A un día de que se cumpla el límite para que el país deje de pagar sus obligaciones, los republicanos persistieron en su negativa y bloquearon la oferta consensuada del Senado.

John Boehner (centro), vocero republicano, informó ayer que su partido no llegó a un acuerdo para elevar el cupo de endeudamiento. / AFP

Los esfuerzos por llegar a un acuerdo en el Congreso de EE.UU., para dar fin al cierre del gobierno y evitar un cese de pagos sobre la deuda, sufrieron un revés luego de que los republicanos de la Cámara de Representantes no apoyaran el plan de su partido para darle fin al desacuerdo.

Poco antes de la fecha límite del jueves, cuando el país ya no será capaz de pedir más dinero prestado para pagar sus cuentas, los principales republicanos de la Cámara siguen sin dar su apoyo a un acuerdo que fue diseñado por los legisladores de ambos partidos en el Senado.

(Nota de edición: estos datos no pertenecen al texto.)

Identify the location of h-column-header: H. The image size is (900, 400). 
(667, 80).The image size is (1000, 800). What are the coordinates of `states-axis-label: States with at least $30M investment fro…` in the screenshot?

En cambio les presentaron a sus copartidarios conservadores una nueva propuesta que fue rechazada de inmediato por los demócratas y la Casa Blanca, y que generó escepticismo entre los republicanos más cercanos a la línea tradicional del partido.

Esto llevó a que John Boehner, el vocero republicano, saliera sin un plan concreto para resolver la crisis de la reunión a puerta cerrada con sus copartidarios. “Hay muchas opiniones sobre qué dirección debemos tomar, pero no hay decisiones con respecto a qué debemos hacer exactamente. Seguiremos trabajando con nuestros miembros a ambos lados del espectro político”, dijo a los periodistas.

Las negociaciones bipartidistas en el Senado, que por poco finalizan el lunes, se suspenderán hasta que los republicanos de la Cámara de Representantes se pongan de acuerdo respecto a su posición.

Se esperaba que Boehner modificara su propio plan para hacerlo más aceptable a los ojos de la derecha de su partido y que fuera aprobado con una mayoría de sólo republicanos, o bien, que aceptara la derrota y aprobara el plan consensuado que pasaría con los votos demócratas.

De todas formas, ahora que el futuro de las conversaciones en Washington pende de un hilo, las probabilidades de que EE.UU. no cumpla la fecha límite del 17 de octubre para aumentar el techo de su deuda, que es de US$16,7 billones, son cada vez mayores.

Esto quiere decir que el Tesoro tendría tan sólo US$30.000 millones en efectivo para pagar sus cuentas y debería administrar sus finanzas de la mejor manera posible mediante los ingresos de los impuestos. En algún momento durante la próxima semana el país podría potencialmente cesar los pagos sobre su deuda.

Los grandes bancos han profundizado sobre las preparaciones que implica un escenario tan sombrío. Por ejemplo, Citibank alineó ayer las medidas de contingencia con sus resultados. John Gerspach, su gerente financiero, dijo que el banco ya no tenía en su poder bonos del Tesoro que vencieran antes del 1º de noviembre y tenía una exposición mínima a la deuda estadounidense que vence antes del 16 de noviembre.

“La esperanza no es un plan. Por lo tanto nos hemos preparado para diferentes contingencias durante las últimas semanas. Como con cualquier crisis potencial, esto quiere decir que administraremos de forma prudente nuestro riesgo y nos aseguraremos de que tendremos liquidez a la mano de forma inmediata”, explicó.

La ley que no aprobaron los líderes republicanos se asemejaba mucho a la de conciliación que fue redactada en el Senado. Ésta reabría las agencias del Gobierno hasta el 15 de enero y aumentaba el límite de la deuda nacional hasta el 7 de febrero, lo cual quiere decir que en principio los bandos no estaban tan lejos.

Sin embargo, una de las diferencias críticas es que la ley de la Cámara de Representantes también demoraría durante dos años un impuesto sobre equipos médicos que ayudaría a pagar la ley de salud de 2010.